## About this exercise:
Exactly the lines from the one containing "Task: Open the" through the final line of the data are to be written out again, with nothing added.

:: Material to process

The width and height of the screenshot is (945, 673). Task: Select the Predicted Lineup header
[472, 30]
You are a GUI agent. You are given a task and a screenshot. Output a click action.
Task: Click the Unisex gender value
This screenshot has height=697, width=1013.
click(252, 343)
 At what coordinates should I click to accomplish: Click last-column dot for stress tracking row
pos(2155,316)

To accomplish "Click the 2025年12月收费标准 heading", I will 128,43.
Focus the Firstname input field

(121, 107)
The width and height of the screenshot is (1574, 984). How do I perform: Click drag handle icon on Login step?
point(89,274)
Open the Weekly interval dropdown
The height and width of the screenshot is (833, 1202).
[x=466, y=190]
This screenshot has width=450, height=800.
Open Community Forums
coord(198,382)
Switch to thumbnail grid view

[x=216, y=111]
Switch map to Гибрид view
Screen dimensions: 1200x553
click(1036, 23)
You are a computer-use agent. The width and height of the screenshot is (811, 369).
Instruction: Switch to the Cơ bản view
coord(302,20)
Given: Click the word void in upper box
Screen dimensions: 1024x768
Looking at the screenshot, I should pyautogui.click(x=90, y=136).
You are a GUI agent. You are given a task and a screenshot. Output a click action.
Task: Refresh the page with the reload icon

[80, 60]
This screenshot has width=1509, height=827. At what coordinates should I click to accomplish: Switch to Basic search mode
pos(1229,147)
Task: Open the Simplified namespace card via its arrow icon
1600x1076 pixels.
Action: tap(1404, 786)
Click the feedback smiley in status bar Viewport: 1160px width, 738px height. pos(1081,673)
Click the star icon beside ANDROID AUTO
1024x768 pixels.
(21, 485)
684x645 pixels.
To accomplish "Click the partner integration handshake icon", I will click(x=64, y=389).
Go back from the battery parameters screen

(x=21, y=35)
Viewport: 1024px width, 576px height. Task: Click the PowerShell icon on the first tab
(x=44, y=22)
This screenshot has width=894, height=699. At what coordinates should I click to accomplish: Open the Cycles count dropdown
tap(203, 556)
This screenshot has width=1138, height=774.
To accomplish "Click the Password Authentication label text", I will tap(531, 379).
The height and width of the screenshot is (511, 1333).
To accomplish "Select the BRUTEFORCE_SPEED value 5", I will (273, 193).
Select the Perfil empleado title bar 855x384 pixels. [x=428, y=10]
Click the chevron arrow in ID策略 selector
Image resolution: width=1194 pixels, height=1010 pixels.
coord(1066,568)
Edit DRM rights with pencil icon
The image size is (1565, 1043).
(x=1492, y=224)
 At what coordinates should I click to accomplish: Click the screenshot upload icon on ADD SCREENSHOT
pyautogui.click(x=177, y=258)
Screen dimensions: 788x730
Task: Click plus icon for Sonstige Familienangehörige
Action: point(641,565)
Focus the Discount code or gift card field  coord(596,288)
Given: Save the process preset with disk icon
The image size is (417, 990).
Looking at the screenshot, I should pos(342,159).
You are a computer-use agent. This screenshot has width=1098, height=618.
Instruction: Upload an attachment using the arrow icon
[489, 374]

::::

## Expected answer:
Task: Open the Simplified namespace card via its arrow icon
1600x1076 pixels.
Action: tap(1404, 786)
Click the feedback smiley in status bar Viewport: 1160px width, 738px height. pos(1081,673)
Click the star icon beside ANDROID AUTO
1024x768 pixels.
(21, 485)
684x645 pixels.
To accomplish "Click the partner integration handshake icon", I will click(x=64, y=389).
Go back from the battery parameters screen

(x=21, y=35)
Viewport: 1024px width, 576px height. Task: Click the PowerShell icon on the first tab
(x=44, y=22)
This screenshot has width=894, height=699. At what coordinates should I click to accomplish: Open the Cycles count dropdown
tap(203, 556)
This screenshot has width=1138, height=774.
To accomplish "Click the Password Authentication label text", I will tap(531, 379).
The height and width of the screenshot is (511, 1333).
To accomplish "Select the BRUTEFORCE_SPEED value 5", I will (273, 193).
Select the Perfil empleado title bar 855x384 pixels. [x=428, y=10]
Click the chevron arrow in ID策略 selector
Image resolution: width=1194 pixels, height=1010 pixels.
coord(1066,568)
Edit DRM rights with pencil icon
The image size is (1565, 1043).
(x=1492, y=224)
 At what coordinates should I click to accomplish: Click the screenshot upload icon on ADD SCREENSHOT
pyautogui.click(x=177, y=258)
Screen dimensions: 788x730
Task: Click plus icon for Sonstige Familienangehörige
Action: point(641,565)
Focus the Discount code or gift card field  coord(596,288)
Given: Save the process preset with disk icon
The image size is (417, 990).
Looking at the screenshot, I should pos(342,159).
You are a computer-use agent. This screenshot has width=1098, height=618.
Instruction: Upload an attachment using the arrow icon
[489, 374]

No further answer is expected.